Dans l'extrait cité sur l'éducation religieuse, quel exemple extrême de milieu éducatif incitant à la soumission est donné ?
:: Extrait cité ::
L'émergence de cette liberté est ensuite confortée par l’influence d’un milieu éducatif croyant qui ne développe pas, ou insuffisamment, l'esprit critique en matière de religion, occulte toute alternative humaniste non aliénante et incite à la soumission. L’éducation coranique, exemple extrême, en témoigne hélas à 99,99 %, la soumission y étant totale.

Les neurosciences tendent d'ailleurs à confirmer l'imprégnation neuronale d'un milieu religieux exclusif : des neurophysiologistes ont constaté que si les hippocampes (centres de la mémoire explicite) sont encore immatures à l’âge de 2 ou 3 ans, les amygdales (du cerveau émotionnel), elles, sont déjà capables de stocker des souvenirs inconscients, et donc par exemple les comportements religieux, puis les inquiétudes métaphysiques des parents, sans doute reproduits via les neurones-miroirs du cortex pariétal inférieur. Or ces traces neuronales sont indélébiles, et se renforcent par la plasticité synaptique, du fait de la répétition des expériences religieuses.
:::
:: Lignes de données ::
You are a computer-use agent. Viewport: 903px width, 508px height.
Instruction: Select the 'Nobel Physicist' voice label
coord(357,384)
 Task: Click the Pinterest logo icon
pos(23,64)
:::
:: Lignes de données ::
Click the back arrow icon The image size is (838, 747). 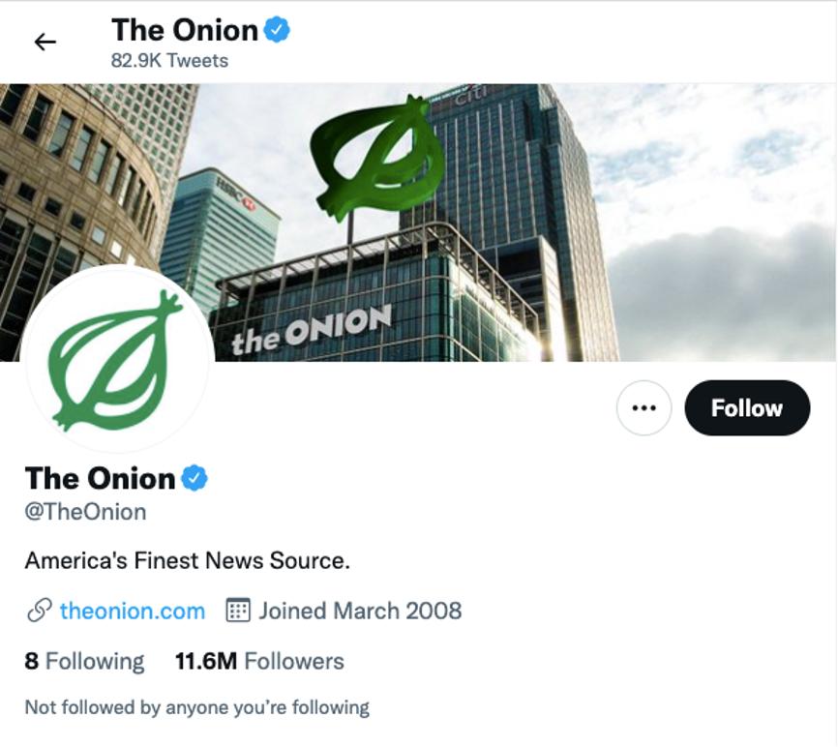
:::
La réponse: L'éducation coranique.